Mysql

未經驗證 CA 的 MySQL / MariaDB SSL 連接

  • September 11, 2017

我需要加密客戶端和伺服器之間的連接。

這是我伺服器中的配置

MariaDB [(none)]> show variables like "%ssl%";
+---------------------+----------------------------+
| Variable_name       | Value                      |
+---------------------+----------------------------+
| have_openssl        | YES                        |
| have_ssl            | DISABLED                   |
| ssl_ca              |                            |
| ssl_capath          |                            |
| ssl_cert            |                            |
| ssl_cipher          |                            |
| ssl_crl             |                            |
| ssl_crlpath         |                            |
| ssl_key             |                            |
| version_ssl_library | OpenSSL 1.0.1t  3 May 2016 |
+---------------------+----------------------------+

是否可以在不使用伺服器 CA (ssl_ca) 驗證客戶端證書的情況下使用 SSL 進行身份驗證?

是否可以在不使用伺服器 CA (ssl_ca) 驗證客戶端證書的情況下使用 SSL 進行身份驗證?
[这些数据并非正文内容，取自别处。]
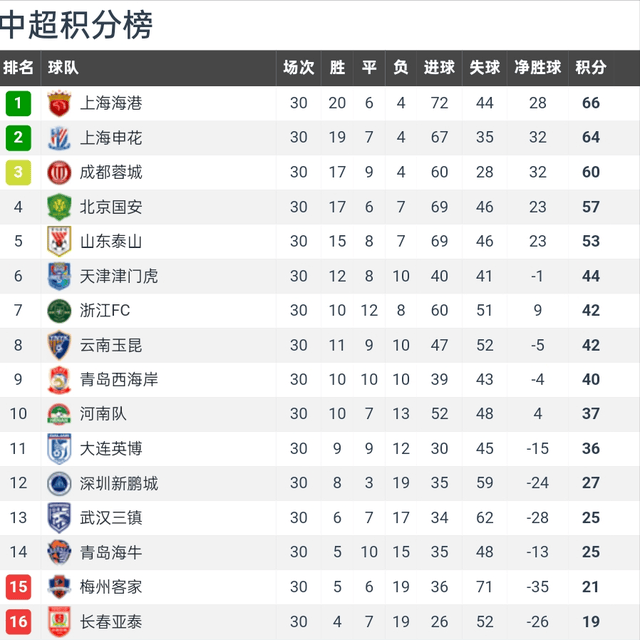Click the 上海海港 team logo

[59, 103]
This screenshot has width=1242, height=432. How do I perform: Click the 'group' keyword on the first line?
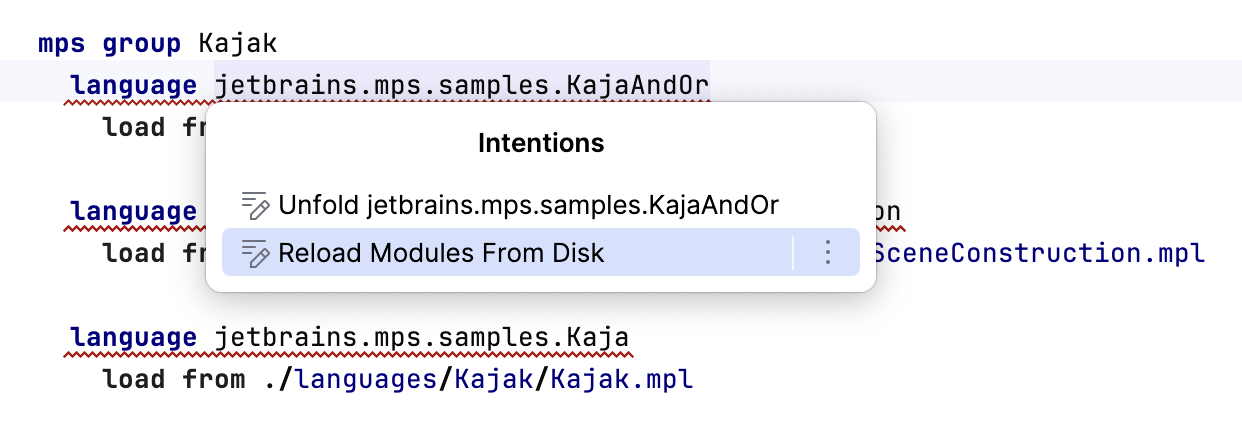tap(141, 44)
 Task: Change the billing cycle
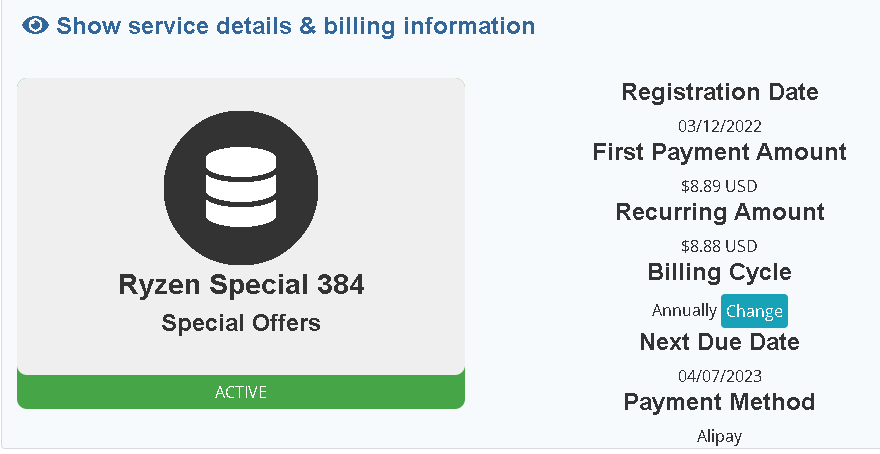coord(754,311)
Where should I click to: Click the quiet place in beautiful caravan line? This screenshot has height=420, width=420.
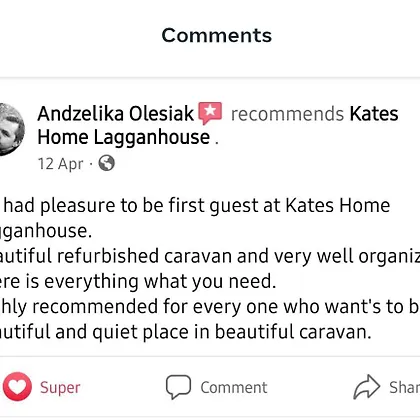[186, 332]
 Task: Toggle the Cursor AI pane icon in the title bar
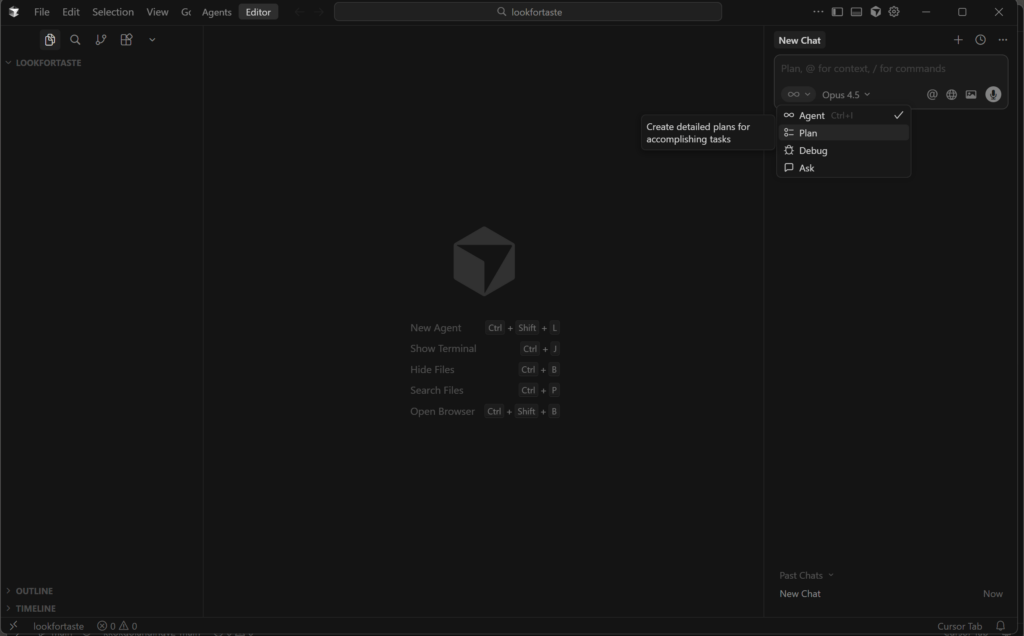coord(876,12)
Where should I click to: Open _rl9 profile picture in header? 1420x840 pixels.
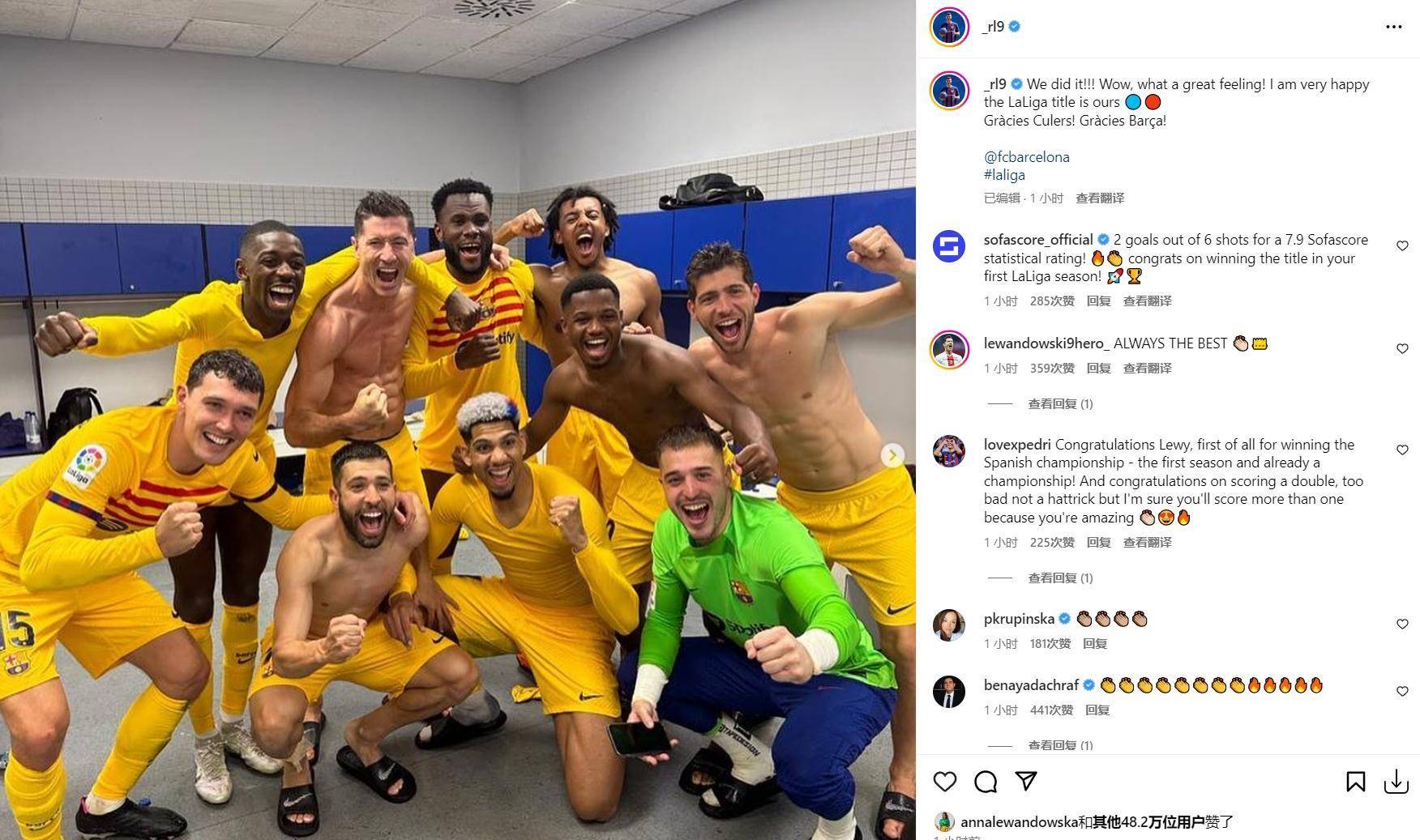(x=949, y=27)
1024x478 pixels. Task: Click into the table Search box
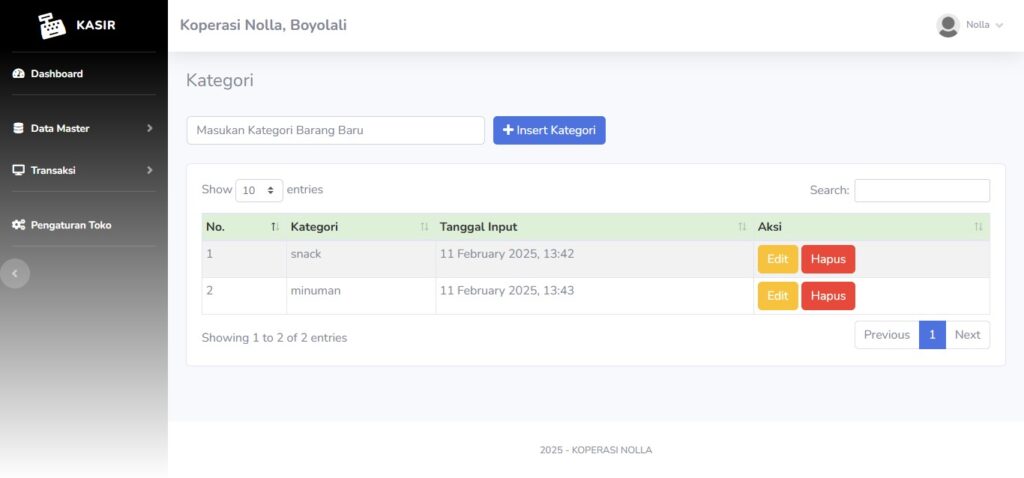click(922, 191)
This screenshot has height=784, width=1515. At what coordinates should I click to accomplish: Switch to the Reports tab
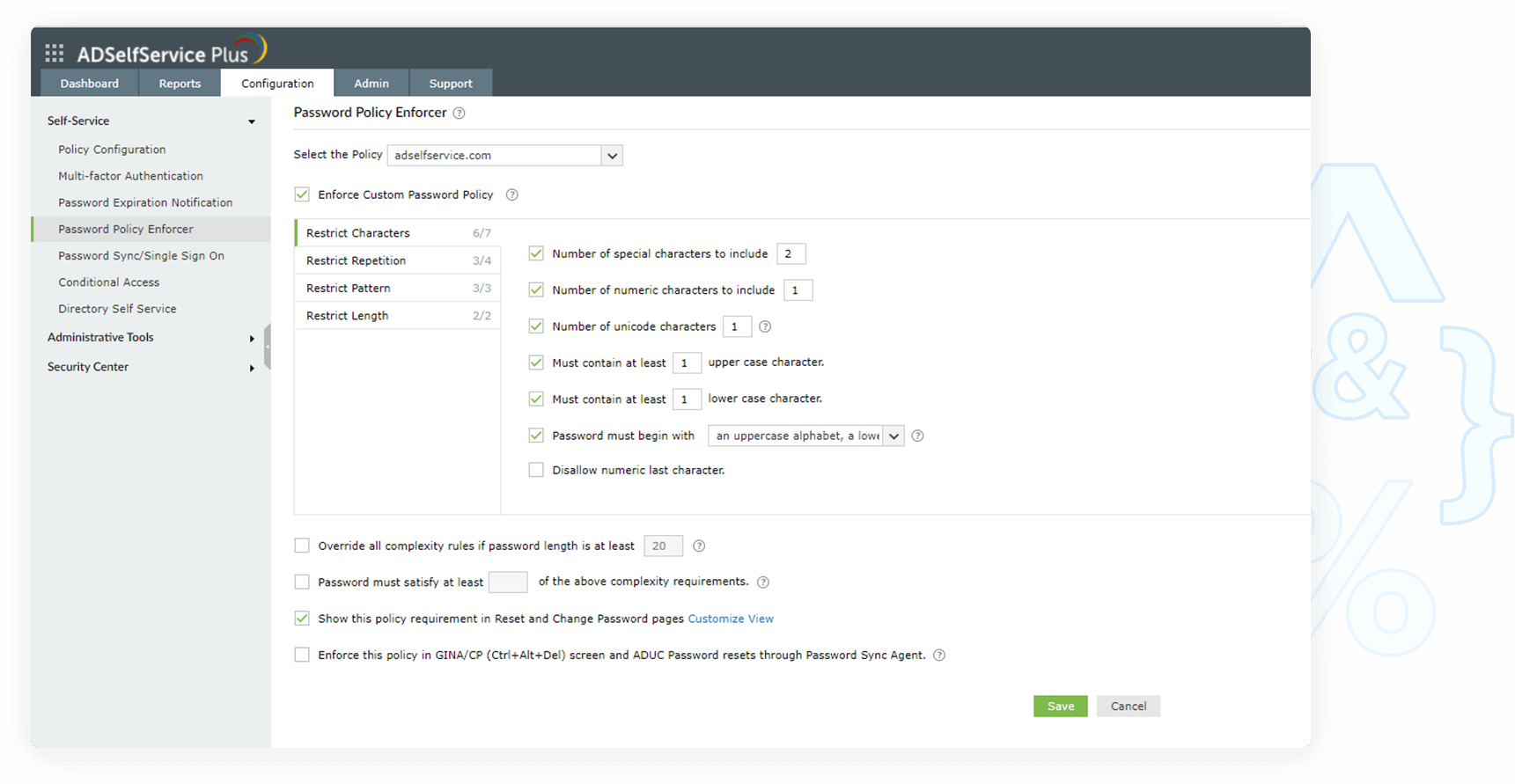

不,您需要創建 CA,生成證書生成請求 (CSR),然後從 CA 生成客戶端證書。連接的雙方都需要客戶端證書和 CA。

您可以為所有客戶端重複使用相同的客戶端證書。或者,在創建使用者時,您可以REQUIRE CN=用來強制使用者使用特定證書進行連接(這需要在生成客戶端證書時執行不同的步驟)。

  • 我建議也使用密碼進行身份驗證
  • 請注意您的 CA 的到期日期。更新 CA 或客戶端證書需要重新啟動 MySQL
  • 如果您需要輪換 CA,您的 ssl_ca 文件中可以有多個 CA,以留出過渡期。
  • 您的 CA 的 CN 不能與您的客戶端證書相同。如果你這樣做,你會試圖弄清楚你做錯了什麼。

引用自:https://dba.stackexchange.com/questions/185617